The young Dushau slipped out of the harness and turned to catch at the control panel on the leading edge, dancing back before the oncoming mass. He got his hand on the brake lever, but it would not move down. "It's stuck!" yelled Frey.

"Storm!" yelled Jindigar, throwing himself at one corner of the sled. "Drag it down!" And then to Frey, he called, 'Take the other corner!"

Krinata took the middle of the front of the sled, held on, and let it drag her heels in the sand. The Lehiroh caught the rear corners, and as the mass dragged them toward the group of humans, the two men, Gibson and Fenwick, joined on the sides. The commotion excited the piols, who scampered from side to side and chittered happily, as if this were the grandest entertainment.

The sled stopped just short of the two exhausted Holot who'd slumped in their tracks without noticing the commotion.

"Our first equipment failure," said Jindigar, grimly eyeing the furred, six-limbed Holot while examining Krinata's arm. "Is it bleeding again?" With a medic's firm touch he pushed her sleeve back to poke at the bandage. "Looks all right. How does it feel?"

"Fine," she lied. She didn't think it would bleed.

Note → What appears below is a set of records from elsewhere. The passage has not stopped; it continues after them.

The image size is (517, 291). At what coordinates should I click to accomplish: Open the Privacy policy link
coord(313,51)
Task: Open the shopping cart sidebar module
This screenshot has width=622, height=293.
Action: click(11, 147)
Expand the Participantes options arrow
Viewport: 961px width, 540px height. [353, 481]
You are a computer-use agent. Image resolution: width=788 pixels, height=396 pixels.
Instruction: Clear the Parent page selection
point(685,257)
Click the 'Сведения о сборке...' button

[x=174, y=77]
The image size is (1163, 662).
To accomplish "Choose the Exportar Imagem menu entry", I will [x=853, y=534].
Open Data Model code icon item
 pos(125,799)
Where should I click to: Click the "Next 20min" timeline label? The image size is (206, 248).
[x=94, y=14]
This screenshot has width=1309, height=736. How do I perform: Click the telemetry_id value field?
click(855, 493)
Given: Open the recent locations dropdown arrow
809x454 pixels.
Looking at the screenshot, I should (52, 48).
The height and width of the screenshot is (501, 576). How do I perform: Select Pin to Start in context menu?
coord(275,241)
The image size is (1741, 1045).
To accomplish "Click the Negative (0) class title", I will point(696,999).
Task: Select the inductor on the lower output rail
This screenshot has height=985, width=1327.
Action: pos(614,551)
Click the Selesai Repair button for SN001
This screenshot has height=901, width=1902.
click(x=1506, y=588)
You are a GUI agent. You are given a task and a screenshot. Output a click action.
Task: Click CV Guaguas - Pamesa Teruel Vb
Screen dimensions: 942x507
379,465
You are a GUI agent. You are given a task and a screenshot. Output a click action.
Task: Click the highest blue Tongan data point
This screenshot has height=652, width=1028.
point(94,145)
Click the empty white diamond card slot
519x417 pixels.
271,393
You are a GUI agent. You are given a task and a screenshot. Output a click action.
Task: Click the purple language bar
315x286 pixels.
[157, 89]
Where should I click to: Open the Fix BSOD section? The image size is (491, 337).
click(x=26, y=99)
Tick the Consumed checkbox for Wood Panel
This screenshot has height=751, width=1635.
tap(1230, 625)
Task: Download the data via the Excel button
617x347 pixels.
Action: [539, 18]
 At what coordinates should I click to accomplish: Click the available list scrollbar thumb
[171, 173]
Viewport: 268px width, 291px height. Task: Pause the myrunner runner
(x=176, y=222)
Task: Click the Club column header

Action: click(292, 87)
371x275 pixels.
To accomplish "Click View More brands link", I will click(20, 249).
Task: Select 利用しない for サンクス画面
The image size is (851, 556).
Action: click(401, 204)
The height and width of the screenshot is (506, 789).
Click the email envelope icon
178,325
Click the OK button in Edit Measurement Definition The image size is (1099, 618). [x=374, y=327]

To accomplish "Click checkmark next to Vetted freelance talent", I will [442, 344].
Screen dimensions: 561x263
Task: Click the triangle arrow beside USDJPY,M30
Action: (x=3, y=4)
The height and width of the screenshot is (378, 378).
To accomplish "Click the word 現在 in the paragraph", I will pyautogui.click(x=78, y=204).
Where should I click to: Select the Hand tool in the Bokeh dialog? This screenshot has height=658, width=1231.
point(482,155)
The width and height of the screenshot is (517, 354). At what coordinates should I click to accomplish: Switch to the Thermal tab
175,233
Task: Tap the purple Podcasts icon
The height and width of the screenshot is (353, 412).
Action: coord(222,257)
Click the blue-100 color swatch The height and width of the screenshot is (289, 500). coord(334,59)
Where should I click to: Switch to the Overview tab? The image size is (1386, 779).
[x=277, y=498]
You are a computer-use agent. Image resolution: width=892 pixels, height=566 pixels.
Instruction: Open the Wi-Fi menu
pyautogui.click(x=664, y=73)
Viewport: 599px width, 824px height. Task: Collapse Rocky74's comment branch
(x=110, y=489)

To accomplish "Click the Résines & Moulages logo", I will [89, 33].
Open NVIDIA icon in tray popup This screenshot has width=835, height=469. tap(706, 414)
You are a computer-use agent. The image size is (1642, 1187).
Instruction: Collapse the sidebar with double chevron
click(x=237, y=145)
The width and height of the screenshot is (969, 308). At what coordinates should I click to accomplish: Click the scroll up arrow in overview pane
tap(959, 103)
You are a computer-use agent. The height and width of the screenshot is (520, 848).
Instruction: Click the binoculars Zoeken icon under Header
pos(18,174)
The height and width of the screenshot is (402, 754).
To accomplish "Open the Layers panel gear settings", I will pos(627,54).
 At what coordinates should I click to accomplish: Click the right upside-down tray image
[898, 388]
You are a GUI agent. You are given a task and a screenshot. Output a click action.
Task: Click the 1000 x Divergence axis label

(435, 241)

Jindigar knelt beside the drooping Holot, who were Wearily aware they'd almost been run over. Examining their eyes, one hand feeling each sweat-plastered pelt, he said, "You just need water. You'll be fine. You've done well so far, and it's going to be easier now that the sun's down."

For Jindigar, Krinata knew, the darkness would bring the greater hardship of near blindness. The intense desert light was dim to his perceptions, while the slightly higher gravity was his norm. She asked Frey, "Can you get at the water?"

"Yes." He attacked the shrouded cargo, the two piols peeping over the edge at him as he loosed tethers.

Gibson helped, saying, "My canteen went dry hours ago."

Krinata remembered her own canteen, which she'd barely touched. She gave it to Jindigar, who held it for the Holot female, Terab, who'd been a spaceship captain until she'd lost her license for helping Jindigar's son, and Jindigar had financed her new start in life. She struggled to drink from the spout built for humanoid lips, then curbed her eagerness, shoving the canteen toward her mate. "He needs it more!"

Jindigar rose, pleased they'd revived enough to share the water. As he passed Krinata, heading for where Frey had the cargo exposed, he scolded, "You shouldn't have refrained. You could go down with heatstroke."